Они некоторое время помолчали. И Иса подумал, что он, в отличие от бедолаги Ини, очень счастливый человек! У него есть и мама, и Ос…И потому он, приобняв Иоанна, спросил:

– А в общине тебе хорошо, брат?

– Да как тебе сказать, – задумчиво промолвил тот. – Они очень добрые и чистые люди. У нас всё сообща: и молимся, и трудимся, и радуемся, и грустим…Только вот верования и у них не вполне правильные.

– Например?

– Ну…Вот…В общину принимают только чистокровных реев. А чем другие хуже, если заветы Божьи у них в сердце? Нет, Бог для всех тех, кто верит в Него и верен Ему. Возьми моего отца – рей в тринадесятом поколении. Но лишь стал неугоден – расправились, будто с бродягой безродным. Не-е-ет. Тут суть в другом. Она в том, что честные люди объединяются душами, а подлые – грязной плотью. Я как повзрослею, думаю свою общину основать. Уйду и стану сам проповедовать. На Иордане. Мне даже от Всевышнего было прозрение: очищать людей от старой скверны надобно не через купание в миквах44. Надобно через полное омовение в речном просторе. Окунать с головой. И чтобы поток уносил всё паскудство.

– Согласен с тобой! – горячо поддержал его Иса. – И не только в этом. Возьмём жертвоприношение ягнёнка на пасху – явный пережиток язычества! Нужно менять этот звериный обычай…

– Погоди-ка, – заинтересованно перебил его Иоанн. – Но тогда скажи, как ты объяснишь пастве отказ от Божьих установлений?

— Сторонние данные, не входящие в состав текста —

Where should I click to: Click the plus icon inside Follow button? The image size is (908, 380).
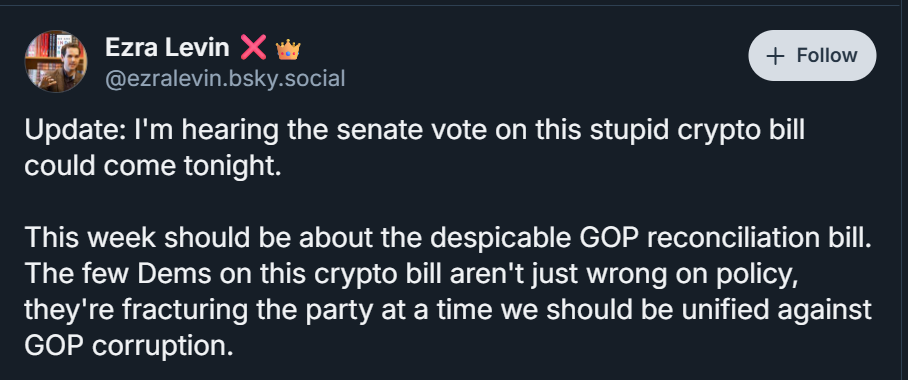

– А кто доказал, что это Божьи установления, а не тех же первосвященника Анны или Мардохея? – в тон ему ответил Иса. – Скрижали45, на которых Царь Небесный лично начертал свои заповеди, люди утратили. Наставления пророков тысячу лет передавали из уст в уста и перековеркали. Священное писание копировалось и правилось сотни лет. И где гарантия, что оно правилось не в угоду тому же Уроду Великому или первосвященнику Анне?! А?

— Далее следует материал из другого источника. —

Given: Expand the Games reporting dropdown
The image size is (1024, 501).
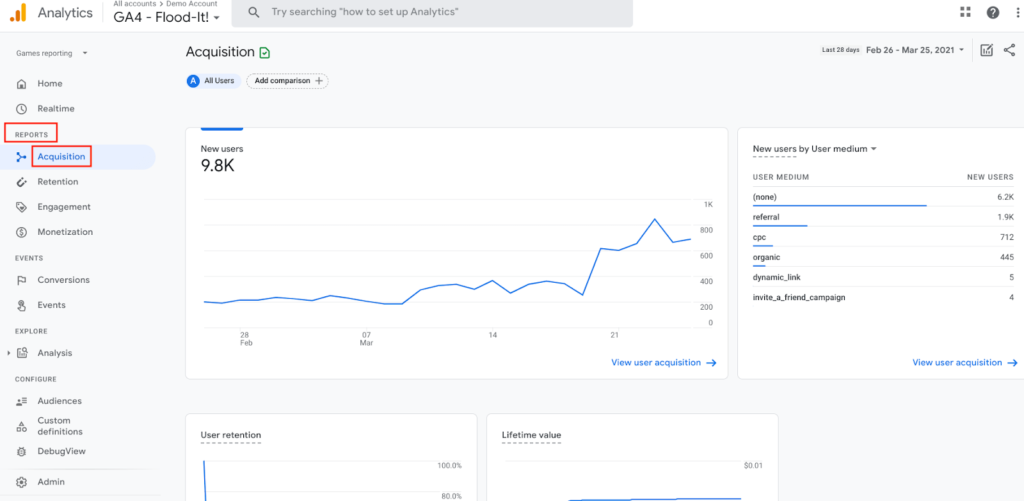Looking at the screenshot, I should coord(52,53).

– Да ты – дельный парень! – всё больше оттаивая, впервые улыбнулся Иня.

– Или возьмём женщин, – воодушевляясь, принялся развивать тему его брат. – Ведь по ветхим преданиям, она, как будто, и не человек даже. И в жизни их притесняют. А меж тем, я свою маму люблю больше всех! Да и ты, наверное, тоже?

– Я же не знал своих родителей, – напомнил ему Иня. – Хотя и преклоняюсь перед их памятью. Ан женщины, с коими я общался, весьма опасные существа…

В этом месте они поспорили, но то была полемика двух единомышленников, согласных в главном. И чем больше они беседовали, тем больше проникались друг к другу доверием.

При расставании они обнялись, и Иса сказал Иоанну:

– Один Всевышний ведает, увидимся ли мы ещё, но не забывай, что у тебя есть брат и единоверец!

– Да будет так! – промолвил Иня. – Я не бросаюсь словами, но…будет так!

4

На подходе к молельному дому Ису встретил служка46, с нотками угроз в голосе сообщивший, что его давно ищут. Юноша проигнорировал тон извещения и последовал вперёд с независимым видом. Он даже не заметил колесницу и двух верховых охранников, стоявших неподалёку от входа.

Впрочем, решимость Исы и его суверенная готовность никого не напугала, так как, когда он миновал передний притвор и вошёл в Святилище, там никого не оказалось. Зато из Святая святых доносилось два голоса. Иса поневоле замер, ибо вход туда разрешался исключительно коэну, да и то в великие религиозные праздники.

40Квадрига – античная двухколёсная колесница с четырьмя запрежёнными конями.
41* Мусорные (Сильванские, Марокканские) ворота – расположены на юго-западе Храмовой горы.
42Геенна огненная – небольшая долина к юго-западу от Храмовой горы, где в древние времена проводили казни, а в описываемый период – сжигали мусор.
43Койне́ или койнэ (от греческого κοινὴ διάλεκτος – «общий язык») изначально – вульгаризированный древнегреческий язык, адаптированный для повседневного межнационального общения.
44Миква – резервуар, ванна для омовения.
45Скрижали – каменные доски, на которых, согласно преданию, Бог лично начертал десять заповедей.
46Служка – технический работник молельни.